2004 Odds and Ends



Some good days, some bad days. That’s Dylan in 2004. He can make you think that all of the talent is lost on one occasion and then, on another, he can remind you that he can still find the top range of his game.

In between touring in 2004, Dylan made a few notable appearances, playing a few songs for benefits and friends. Let’s take a look, in order from worst to best.

1. May 5. Dylan performs “You Win Again” with Willie Nelson. This will later air on one of Nelson’s television specials, Willie Nelson and Friends: Outlaws and Angels. Nelson seems in much better form here than Dylan, who, at best, seems to know the words to the song. He can’t reach some of the notes that Nelson can, and, to his credit, he doesn’t even try. This is a pretty hardcore Dylan croak on this one, and the two don’t harmonize well at all. A disappointment to be sure. Nelson toured with Dylan this summer through all of August and a little bit of September, and they played a few things together on stage (with Nelson’s sons on occasion as well). There’s a great friendship in there, but you don’t get much sense of it from this clip. Dylan starts at about 3:15 of this clip. You might want to turn it off before Kid Rock takes the stage after him.

2. 28 March. Dylan and his band play one song at the Apollo Theater for the television special, Apollo at 70: A Hot Night in Harlem, which is broadcast in June on NBC. They do a cover of Sam Cooke’s “A Change is Gonna Come”. This is better, but it’s still not essential by any means. It’s terribly shot, for one thing, almost annoyingly so. It is mostly interesting for Dylan being in this role of elder statesman at the Apollo. Dylan has been doing this elder statesman thing for a few years now, but this would not have been one of the places that I’d have thought to find him.
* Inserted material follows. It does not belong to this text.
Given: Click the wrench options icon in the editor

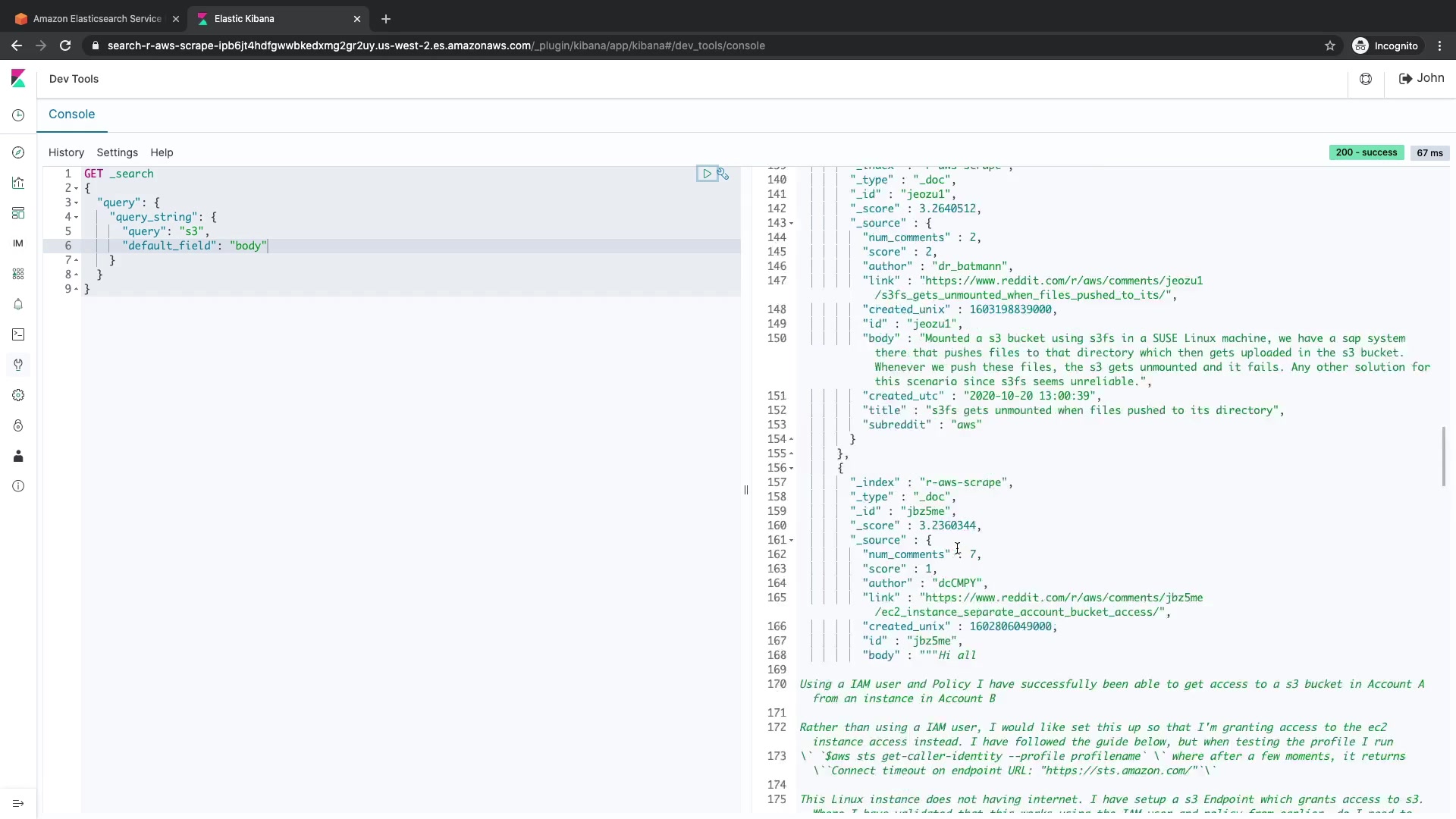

3. June 7. This one seems even less likely. Back once again at The Apollo (I’m not sure that Dylan had even played that venue before 2004, and here he’s played it twice in four months), Dylan performed with The Wynton Marsalis Septet at the third annual Jazz at Lincoln Center fundraiser (you can see pictures of rich people in the society pages here). This wasn’t broadcast, but some kind soul has put the audio on YouTube along with a picture from the event, and, bizarrely, a picture from 1981 of Dylan playing the saxophone (badly)). I went into these trepidatioulsy, but I’m going to give them full-throated support – you should listen to both of them. First is “It Takes a Lot To Laugh, It Takes a Train To Cry”:

I didn’t like that at first, but by the end, by the harmonica part, I really enjoyed it. Now try “Don’t Think Twice (It’s Alright)”:

These are great. Dylan, more than any other performer in the history of rock music, constantly reinvents his own compositions – often quite radically – and here he finds new ways to perform two songs that are among his most familiarly tried-and-true. His voice seems totally in control, as if he has suddenly remembered that it is his most important instrument. Dylan has had some bad outings with jazz in the past, but this is really fantastic. He actually gets me to hear these songs entirely afresh, and that’s something.

I know I can’t say much about it due to chronology issues here, but now that it has been revealed that Dylan’s next album will be entirely Frank Sinatra covers, I’m hoping that it will just a little bit of this sound.

So, a couple of duds, a couple of hits. That’s pretty good.